Dow Theory Reasserts Its Cyclically-Bearish Signal As BofA’s “Biggest Support” Level Looms

Dow Theory Reasserts Its Cyclically-Bearish Signal As BofA’s “Biggest Support” Level Looms

As US equity markets catch back down to the ‘no-pivot’ reality that short-term interest-rates (STIRs) have steadfastly stuck to, BofA’s Stephen Suttmeier notes that capitulation signals are now likely needed for any tactical low to be put in place again.

Today’s Kashari-pleasing plunge has pushed the S&P back below 4,000 and more notably below its 50DMA…

BofA’s Technical Research Strategist notes that after the “Jackson Hole” failure at downside gap resistance at 4195-4219, the SPX broke lower from a tactical head and shoulders top.

A NYSE 90% down day on 8/26 confirmed the breakdown on the SPX, but the NYSE ARMS Index (TRIN) did not show tactical capitulation on a close above 2.0.

Two other indicators that may require capitulation for a climactic tactical low in US equities are the 5-day CBOE total put/call on a spike up toward 1.2 or higher…

…and the 3-month VIX vs the VIX on a spike below 1.0…

In other words, until we see those indicators ‘capitulate’ to those levels, Powell’s “pain” remains in play tactically.

However, as Suttmeier details in his latest note, if there is one support to watch for US equities, it is 14,000 on the NYSE.
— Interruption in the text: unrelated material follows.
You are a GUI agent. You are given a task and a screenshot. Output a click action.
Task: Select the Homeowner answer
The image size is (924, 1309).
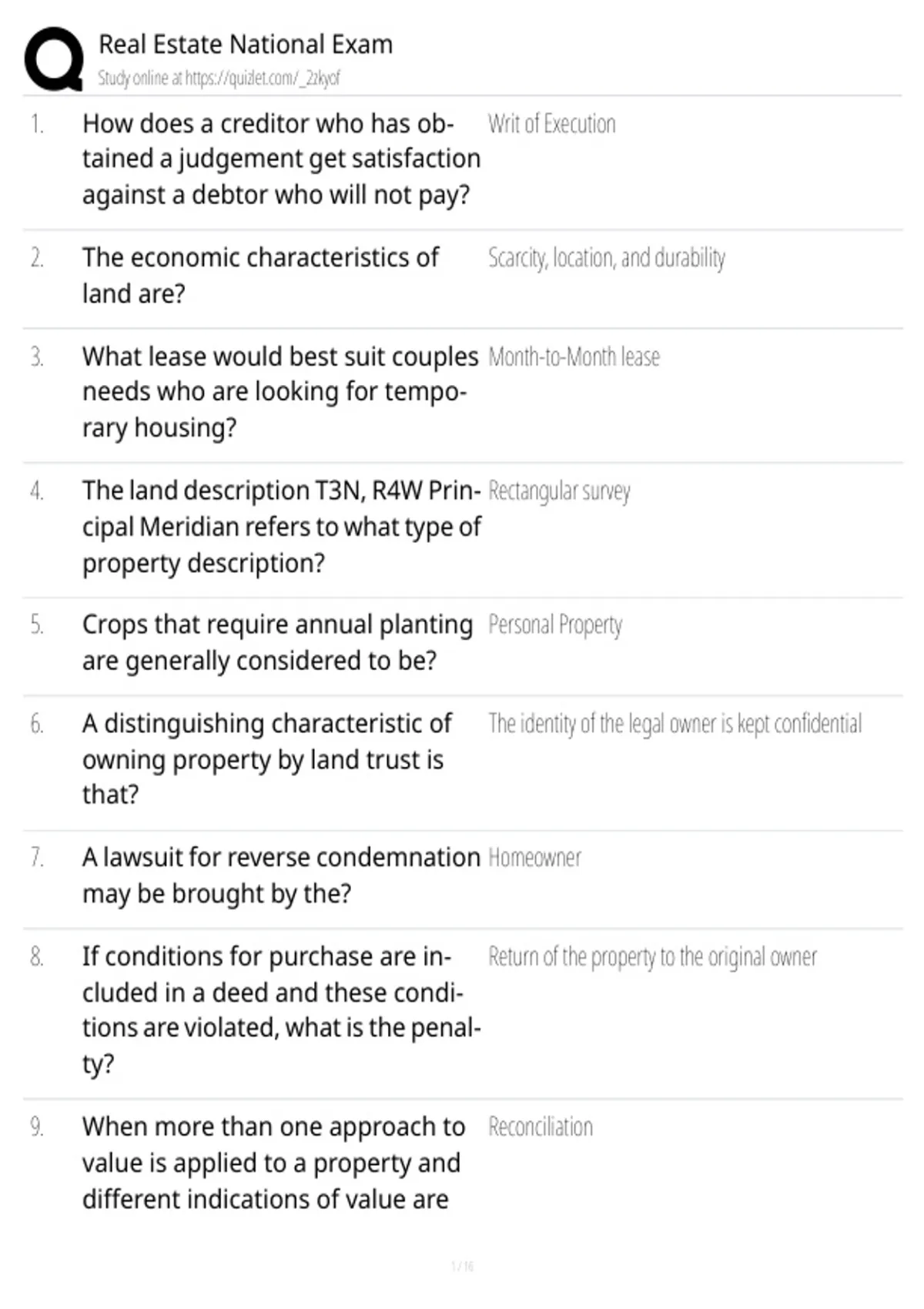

The NYSE Comp is the Rodney Dangerfield of US equity indices. It gets no respect. But, this broad-based index of US stocks and ADRs formed a double bottom from its rising 200-week moving average (MA) at the June and July lows, which is bullish. But, the big support is defined by the early 2020 peak at 14,183, the rising 200-week MA at 14,177, the 38.2% retracement of the March 2020 to January 2022 rally at 14,089 and the double bottom lows at 13,993-13,998.

The Dow Theory sell signal from earlier this year remains intact as long as the Dow Industrials and Dow Transports stay below their 8/16 peaks.

To shift the regime into a bullish Dow Theory signal, a higher low vs the June low followed by a move above the mid August highs from both the Industrials and Transports is needed…

Of course, there is always the chance that this analog holds…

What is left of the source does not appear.